- **What you need to do**
Copy the part of the data that opens with the line containing "This screenshot has width=501, height=296." and closes with the line containing "point(1127,863)", keeping every character unchanged and including both of those lines.

★ ★ ★ ★ ★

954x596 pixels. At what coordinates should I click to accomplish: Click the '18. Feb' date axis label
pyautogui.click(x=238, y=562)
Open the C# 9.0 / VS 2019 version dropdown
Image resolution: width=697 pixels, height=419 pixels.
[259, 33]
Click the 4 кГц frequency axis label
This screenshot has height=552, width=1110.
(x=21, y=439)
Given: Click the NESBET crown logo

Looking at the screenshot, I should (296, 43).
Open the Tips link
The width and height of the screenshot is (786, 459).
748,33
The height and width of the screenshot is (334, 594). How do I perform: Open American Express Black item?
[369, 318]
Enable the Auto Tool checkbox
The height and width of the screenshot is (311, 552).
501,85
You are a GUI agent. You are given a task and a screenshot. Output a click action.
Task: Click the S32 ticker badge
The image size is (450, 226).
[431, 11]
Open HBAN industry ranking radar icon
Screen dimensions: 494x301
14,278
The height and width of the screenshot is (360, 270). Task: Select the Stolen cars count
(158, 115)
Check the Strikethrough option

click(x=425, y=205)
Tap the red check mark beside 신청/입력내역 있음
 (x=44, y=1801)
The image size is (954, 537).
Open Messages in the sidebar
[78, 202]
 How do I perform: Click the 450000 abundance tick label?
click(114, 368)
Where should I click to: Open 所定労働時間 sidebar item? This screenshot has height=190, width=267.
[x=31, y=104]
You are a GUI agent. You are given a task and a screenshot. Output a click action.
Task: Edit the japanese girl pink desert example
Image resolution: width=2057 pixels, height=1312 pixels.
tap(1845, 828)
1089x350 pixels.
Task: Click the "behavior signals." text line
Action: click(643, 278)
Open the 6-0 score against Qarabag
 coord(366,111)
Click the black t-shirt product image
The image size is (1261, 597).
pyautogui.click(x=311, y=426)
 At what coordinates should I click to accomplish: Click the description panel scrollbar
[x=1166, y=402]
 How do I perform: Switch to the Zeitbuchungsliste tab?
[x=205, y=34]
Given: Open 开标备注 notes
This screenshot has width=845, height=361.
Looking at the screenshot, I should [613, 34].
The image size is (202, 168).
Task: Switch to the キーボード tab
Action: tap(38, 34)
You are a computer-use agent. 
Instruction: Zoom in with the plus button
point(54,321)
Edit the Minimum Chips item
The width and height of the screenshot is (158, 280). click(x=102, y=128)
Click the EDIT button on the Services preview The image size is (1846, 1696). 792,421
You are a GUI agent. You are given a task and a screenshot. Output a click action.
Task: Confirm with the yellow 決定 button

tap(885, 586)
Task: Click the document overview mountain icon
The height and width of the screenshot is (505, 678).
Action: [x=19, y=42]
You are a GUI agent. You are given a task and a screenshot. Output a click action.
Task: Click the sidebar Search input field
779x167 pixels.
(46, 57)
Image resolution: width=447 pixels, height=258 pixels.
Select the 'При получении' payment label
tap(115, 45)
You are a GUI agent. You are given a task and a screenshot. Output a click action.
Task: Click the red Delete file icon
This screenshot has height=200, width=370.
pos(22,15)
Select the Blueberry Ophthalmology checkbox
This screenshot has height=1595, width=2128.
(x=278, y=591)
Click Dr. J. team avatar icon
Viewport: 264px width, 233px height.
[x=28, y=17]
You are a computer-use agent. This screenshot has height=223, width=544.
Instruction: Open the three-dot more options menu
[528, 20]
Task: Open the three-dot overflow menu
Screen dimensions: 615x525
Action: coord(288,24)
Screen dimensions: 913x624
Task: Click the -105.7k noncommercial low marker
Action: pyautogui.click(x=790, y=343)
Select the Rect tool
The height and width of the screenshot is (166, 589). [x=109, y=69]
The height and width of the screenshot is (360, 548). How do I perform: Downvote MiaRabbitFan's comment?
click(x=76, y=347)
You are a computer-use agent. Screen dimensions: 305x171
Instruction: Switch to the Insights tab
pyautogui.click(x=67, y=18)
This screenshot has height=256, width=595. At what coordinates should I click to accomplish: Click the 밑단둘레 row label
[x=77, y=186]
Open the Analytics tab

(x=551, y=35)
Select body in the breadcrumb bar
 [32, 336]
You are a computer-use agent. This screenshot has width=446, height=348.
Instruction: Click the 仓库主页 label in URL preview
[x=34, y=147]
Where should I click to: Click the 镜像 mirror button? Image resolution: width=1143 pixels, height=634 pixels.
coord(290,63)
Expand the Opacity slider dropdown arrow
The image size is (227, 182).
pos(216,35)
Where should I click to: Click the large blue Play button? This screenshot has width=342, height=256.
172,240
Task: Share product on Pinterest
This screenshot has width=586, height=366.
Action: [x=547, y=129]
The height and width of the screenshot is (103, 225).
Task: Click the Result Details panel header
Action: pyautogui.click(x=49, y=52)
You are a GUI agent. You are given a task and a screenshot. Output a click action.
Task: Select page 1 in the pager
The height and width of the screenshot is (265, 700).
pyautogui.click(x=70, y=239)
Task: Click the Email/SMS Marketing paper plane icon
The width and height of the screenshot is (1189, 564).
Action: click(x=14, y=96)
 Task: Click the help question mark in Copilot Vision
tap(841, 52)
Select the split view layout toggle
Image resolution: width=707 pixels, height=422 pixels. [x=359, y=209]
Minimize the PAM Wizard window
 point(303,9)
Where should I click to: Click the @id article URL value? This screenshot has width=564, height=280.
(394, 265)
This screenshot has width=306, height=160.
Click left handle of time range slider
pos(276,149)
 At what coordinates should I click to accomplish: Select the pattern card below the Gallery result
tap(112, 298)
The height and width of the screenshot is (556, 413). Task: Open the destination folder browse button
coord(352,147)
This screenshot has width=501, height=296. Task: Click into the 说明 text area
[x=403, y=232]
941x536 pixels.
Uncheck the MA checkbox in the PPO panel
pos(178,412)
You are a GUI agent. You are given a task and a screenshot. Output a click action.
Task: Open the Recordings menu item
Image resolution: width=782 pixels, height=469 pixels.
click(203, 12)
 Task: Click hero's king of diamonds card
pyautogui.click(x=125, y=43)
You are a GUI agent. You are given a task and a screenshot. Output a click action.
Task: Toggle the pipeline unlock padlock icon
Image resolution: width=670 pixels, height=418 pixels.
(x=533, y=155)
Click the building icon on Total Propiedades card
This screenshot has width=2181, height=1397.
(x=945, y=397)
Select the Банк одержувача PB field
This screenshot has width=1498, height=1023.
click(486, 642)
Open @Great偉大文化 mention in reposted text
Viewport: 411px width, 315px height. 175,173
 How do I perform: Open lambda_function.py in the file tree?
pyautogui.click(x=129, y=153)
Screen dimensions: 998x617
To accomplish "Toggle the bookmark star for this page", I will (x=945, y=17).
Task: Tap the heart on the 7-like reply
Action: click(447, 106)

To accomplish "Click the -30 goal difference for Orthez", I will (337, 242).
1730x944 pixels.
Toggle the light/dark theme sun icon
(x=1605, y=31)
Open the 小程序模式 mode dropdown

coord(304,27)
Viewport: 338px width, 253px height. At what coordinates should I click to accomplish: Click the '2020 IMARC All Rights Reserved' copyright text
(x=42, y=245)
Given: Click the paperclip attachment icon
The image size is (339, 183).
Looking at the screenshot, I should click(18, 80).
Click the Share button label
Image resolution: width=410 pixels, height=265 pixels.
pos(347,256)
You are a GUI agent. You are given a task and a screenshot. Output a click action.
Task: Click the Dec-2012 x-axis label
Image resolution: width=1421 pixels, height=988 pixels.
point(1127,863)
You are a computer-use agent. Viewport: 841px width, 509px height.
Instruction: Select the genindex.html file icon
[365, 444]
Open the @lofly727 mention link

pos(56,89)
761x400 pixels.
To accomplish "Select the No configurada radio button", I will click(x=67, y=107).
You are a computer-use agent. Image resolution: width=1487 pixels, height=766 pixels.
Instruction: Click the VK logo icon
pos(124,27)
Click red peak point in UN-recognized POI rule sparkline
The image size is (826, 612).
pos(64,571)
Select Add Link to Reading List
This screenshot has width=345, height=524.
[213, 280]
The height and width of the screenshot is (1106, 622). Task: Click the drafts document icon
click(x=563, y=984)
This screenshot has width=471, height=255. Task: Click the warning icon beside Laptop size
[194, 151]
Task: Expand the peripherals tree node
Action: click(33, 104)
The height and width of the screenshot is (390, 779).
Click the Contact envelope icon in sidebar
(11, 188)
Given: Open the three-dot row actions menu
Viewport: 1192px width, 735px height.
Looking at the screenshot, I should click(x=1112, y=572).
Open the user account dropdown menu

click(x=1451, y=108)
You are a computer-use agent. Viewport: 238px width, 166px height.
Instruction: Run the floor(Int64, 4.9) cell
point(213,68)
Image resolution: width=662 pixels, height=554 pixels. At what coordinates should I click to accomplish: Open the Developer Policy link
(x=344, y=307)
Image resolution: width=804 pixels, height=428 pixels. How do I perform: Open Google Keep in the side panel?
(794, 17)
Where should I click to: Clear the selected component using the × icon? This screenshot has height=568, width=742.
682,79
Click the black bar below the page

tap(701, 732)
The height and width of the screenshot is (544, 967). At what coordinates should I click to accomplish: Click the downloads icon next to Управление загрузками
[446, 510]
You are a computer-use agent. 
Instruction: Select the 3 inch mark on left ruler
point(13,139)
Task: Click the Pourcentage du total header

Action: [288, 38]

★ ★ ★ ★ ★

- **Result of the exercise**
This screenshot has width=501, height=296. Task: Click into the 说明 text area
[x=403, y=232]
941x536 pixels.
Uncheck the MA checkbox in the PPO panel
pos(178,412)
You are a GUI agent. You are given a task and a screenshot. Output a click action.
Task: Open the Recordings menu item
Image resolution: width=782 pixels, height=469 pixels.
click(203, 12)
 Task: Click hero's king of diamonds card
pyautogui.click(x=125, y=43)
You are a GUI agent. You are given a task and a screenshot. Output a click action.
Task: Toggle the pipeline unlock padlock icon
Image resolution: width=670 pixels, height=418 pixels.
(x=533, y=155)
Click the building icon on Total Propiedades card
This screenshot has width=2181, height=1397.
(x=945, y=397)
Select the Банк одержувача PB field
This screenshot has width=1498, height=1023.
click(486, 642)
Open @Great偉大文化 mention in reposted text
Viewport: 411px width, 315px height. 175,173
 How do I perform: Open lambda_function.py in the file tree?
pyautogui.click(x=129, y=153)
Screen dimensions: 998x617
To accomplish "Toggle the bookmark star for this page", I will (x=945, y=17).
Task: Tap the heart on the 7-like reply
Action: click(447, 106)

To accomplish "Click the -30 goal difference for Orthez", I will (337, 242).
1730x944 pixels.
Toggle the light/dark theme sun icon
(x=1605, y=31)
Open the 小程序模式 mode dropdown

coord(304,27)
Viewport: 338px width, 253px height. At what coordinates should I click to accomplish: Click the '2020 IMARC All Rights Reserved' copyright text
(x=42, y=245)
Given: Click the paperclip attachment icon
The image size is (339, 183).
Looking at the screenshot, I should click(18, 80).
Click the Share button label
Image resolution: width=410 pixels, height=265 pixels.
pos(347,256)
You are a GUI agent. You are given a task and a screenshot. Output a click action.
Task: Click the Dec-2012 x-axis label
Image resolution: width=1421 pixels, height=988 pixels.
point(1127,863)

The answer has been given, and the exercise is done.